問答無用のAmaze! Amaze! Amaze!

早川書房のハードカバー上下巻を読んで、電子版でも読み返し、Audible版は家事をしながら聴きました。映画も観たので、宮廷でできる『プロジェクト・ヘイル・メアリー』の履修は、たぶん一通り終わっています。

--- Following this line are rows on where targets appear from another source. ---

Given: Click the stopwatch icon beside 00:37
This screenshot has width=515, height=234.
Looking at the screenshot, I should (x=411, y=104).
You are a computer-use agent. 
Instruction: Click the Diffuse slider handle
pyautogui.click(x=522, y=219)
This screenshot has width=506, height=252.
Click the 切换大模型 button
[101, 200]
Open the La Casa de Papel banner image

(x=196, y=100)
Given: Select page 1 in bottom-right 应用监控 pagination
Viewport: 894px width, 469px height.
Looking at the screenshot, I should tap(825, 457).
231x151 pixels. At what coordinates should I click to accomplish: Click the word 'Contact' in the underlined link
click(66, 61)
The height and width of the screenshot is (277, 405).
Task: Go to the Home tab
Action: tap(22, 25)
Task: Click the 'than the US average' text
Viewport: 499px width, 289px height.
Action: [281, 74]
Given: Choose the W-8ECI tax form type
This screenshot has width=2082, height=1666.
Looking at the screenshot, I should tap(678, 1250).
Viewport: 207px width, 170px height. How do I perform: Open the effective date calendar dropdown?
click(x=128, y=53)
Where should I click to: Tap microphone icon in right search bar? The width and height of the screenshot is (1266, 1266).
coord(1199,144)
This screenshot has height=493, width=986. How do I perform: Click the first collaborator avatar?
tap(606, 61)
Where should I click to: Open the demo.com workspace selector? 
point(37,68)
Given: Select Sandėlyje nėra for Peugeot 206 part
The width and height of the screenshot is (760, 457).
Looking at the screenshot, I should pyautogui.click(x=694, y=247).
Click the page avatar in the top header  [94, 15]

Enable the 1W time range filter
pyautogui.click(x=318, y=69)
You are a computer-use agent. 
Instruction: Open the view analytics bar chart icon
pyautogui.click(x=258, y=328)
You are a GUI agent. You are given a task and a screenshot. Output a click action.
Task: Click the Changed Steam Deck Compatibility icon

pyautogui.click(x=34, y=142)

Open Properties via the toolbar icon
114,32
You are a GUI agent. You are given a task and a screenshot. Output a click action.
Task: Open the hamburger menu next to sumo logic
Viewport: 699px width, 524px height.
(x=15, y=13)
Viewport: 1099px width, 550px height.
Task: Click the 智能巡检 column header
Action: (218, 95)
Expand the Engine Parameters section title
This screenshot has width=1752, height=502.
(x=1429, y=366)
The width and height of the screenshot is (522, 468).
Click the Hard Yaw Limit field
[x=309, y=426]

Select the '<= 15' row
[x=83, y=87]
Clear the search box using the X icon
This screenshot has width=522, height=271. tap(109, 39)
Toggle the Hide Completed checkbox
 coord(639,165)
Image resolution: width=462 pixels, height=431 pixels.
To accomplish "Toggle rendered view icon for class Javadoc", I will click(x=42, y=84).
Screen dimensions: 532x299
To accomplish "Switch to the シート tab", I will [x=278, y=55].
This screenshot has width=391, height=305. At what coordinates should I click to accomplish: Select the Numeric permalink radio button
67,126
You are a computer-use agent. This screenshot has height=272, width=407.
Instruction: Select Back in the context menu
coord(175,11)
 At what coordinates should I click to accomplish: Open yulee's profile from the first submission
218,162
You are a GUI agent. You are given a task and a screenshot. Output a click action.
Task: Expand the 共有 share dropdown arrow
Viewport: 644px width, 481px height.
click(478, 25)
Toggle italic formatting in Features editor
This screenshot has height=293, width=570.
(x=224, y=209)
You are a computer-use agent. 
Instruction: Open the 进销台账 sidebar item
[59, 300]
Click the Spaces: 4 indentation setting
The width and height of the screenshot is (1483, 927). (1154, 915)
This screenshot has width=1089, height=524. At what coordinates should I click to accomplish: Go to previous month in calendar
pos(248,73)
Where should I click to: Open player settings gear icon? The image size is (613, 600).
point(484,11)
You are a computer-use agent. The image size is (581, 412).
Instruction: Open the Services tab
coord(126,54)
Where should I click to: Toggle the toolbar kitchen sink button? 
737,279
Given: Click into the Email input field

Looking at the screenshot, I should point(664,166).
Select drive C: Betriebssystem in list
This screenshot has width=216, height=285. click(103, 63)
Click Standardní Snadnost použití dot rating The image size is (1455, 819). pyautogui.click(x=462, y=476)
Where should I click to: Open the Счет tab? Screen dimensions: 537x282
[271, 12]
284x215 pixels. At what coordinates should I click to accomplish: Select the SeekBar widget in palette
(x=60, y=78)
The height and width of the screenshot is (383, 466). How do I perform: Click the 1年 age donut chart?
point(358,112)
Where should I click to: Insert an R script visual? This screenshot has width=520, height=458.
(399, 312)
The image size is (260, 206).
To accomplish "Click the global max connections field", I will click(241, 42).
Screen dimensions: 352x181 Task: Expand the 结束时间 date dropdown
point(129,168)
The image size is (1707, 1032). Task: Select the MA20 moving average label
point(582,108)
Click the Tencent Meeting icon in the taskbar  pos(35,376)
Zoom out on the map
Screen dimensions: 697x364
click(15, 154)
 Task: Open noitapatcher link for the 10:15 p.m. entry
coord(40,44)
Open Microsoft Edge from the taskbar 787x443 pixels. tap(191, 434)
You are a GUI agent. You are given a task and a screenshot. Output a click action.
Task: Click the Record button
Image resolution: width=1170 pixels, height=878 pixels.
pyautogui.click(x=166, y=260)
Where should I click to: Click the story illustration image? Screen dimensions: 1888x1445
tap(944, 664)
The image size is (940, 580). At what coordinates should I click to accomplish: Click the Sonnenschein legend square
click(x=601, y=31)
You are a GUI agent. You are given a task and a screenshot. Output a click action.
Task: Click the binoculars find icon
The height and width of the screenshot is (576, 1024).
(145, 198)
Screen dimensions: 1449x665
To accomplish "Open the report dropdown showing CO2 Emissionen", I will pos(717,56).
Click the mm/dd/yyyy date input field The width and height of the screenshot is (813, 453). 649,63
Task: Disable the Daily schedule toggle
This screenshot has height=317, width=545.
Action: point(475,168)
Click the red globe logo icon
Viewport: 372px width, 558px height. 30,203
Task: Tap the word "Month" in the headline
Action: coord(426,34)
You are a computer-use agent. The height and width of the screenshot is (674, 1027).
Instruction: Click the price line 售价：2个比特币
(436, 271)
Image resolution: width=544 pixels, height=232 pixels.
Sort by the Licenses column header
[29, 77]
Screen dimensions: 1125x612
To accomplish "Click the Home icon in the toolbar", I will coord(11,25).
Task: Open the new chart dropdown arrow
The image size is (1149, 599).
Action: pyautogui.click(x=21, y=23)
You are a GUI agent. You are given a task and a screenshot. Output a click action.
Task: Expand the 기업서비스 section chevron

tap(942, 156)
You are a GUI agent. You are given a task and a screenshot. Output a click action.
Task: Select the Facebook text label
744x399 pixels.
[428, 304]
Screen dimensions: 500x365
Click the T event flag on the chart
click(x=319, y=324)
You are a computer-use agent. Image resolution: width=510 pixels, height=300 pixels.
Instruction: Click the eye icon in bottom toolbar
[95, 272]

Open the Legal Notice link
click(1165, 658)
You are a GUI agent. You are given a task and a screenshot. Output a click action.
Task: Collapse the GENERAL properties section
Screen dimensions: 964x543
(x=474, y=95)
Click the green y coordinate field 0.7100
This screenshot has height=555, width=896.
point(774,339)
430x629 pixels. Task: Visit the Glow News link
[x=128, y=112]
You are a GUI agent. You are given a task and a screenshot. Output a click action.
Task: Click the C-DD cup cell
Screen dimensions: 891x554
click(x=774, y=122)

ここまで触っておいて、初めて読む人に渡せる言葉はやっぱり一つです。あらすじも評判も、できれば調べすぎずに、まず本を開いてください。

こはたん
コハク

「姫さま、そこまで推す理由を教えてください!」

ねこみみ姫

「うっ、でもネタバレが! 何をいってもネタバレに! と、とりあえず地球の危機なのじゃー!」

こはたん
コハク

「では、ネタバレなしで一言だけ……」

ねこみみ姫

「面白い。読め。以上じゃ。Amaze! Amaze! Amaze!」

ネタバレなしの感想

「分からない」が、こんなに楽しい。

この本を読んでいて楽しいのは、主人公が分からないものを前にして、まず観察して、仮説を立てて、試して、失敗して、それでもまた考えるところです。わたしも横で一緒にノートをのぞき込んでいるような気持ちになって、難しい話なのに、分かった瞬間には小さくガッツポーズをしていました。

科学の説明はちゃんとあるのに、教科書を読んでいる感じではありません。大きすぎる問題に一度ひるみ、ひとつ手がかりが見つかると喜び、次のページでまたひっくり返される。その繰り返しに、かなり夢中になりました。

どこが一番好きだったか、誰を好きになったか、何に泣いたかは、書こうとするとすぐネタバレになります。ここは、こはたんの警報が鳴る前に口を閉じておきます。

姫の履修記録

ハードカバー、電子書籍、Audible、映画までコンプリート。

書籍
早川書房のハードカバー上下巻を読了。現在は貸出中
電子書籍
電子版を所蔵・読了
音声
Audible版を聴了
映像
映画を鑑賞済み
総合判定
Amaze! Amaze! Amaze!

紙で読んだときの厚みも、電子版で夜中に続きを開ける気軽さも、Audibleで声に連れられていく感じも、それぞれよかったです。映画まで観たあとでも、初めて読む人にすすめるなら原作から。わたしはそこを変えません。

こんな人へ

SFに詳しい人だけの本ではありません。

謎を一緒に解きたい

答えだけを早く知りたいというより、観察して、試して、外して、また考える時間を一緒に楽しめる人へ。

大きな物語に浸りたい

上下巻を手元に置いて、しばらく現実から遠くへ逃げたい夜がある人へ。

科学の使われ方が好き

科学の知識が飾りではなく、登場人物が困ったときに本当に使う道具になっている話が好きな人へ。

何も知らずに驚きたい

紹介を読み込んで安心するより、何も知らないまま本を開いて「えっ」となりたい人へ。

長編です。まとまった読書時間を取りにくい場合は、電子版やAudible版から入る選択肢もあります。紙・電子・音声の好みと利用条件を確認して選んでください。

この書評の開示

読了・聴了・鑑賞済みの、姫自身の感想です。

この記事にはAmazonアソシエイトと楽天アフィリエイトの広告リンクを含みます。購入や利用前には、リンク先で版、価格、Audibleの会員条件など、現在の情報をご確認ください。

物語の出来事や登場人物に関する具体的な説明は、初読の体験を守るため意図的に省いています。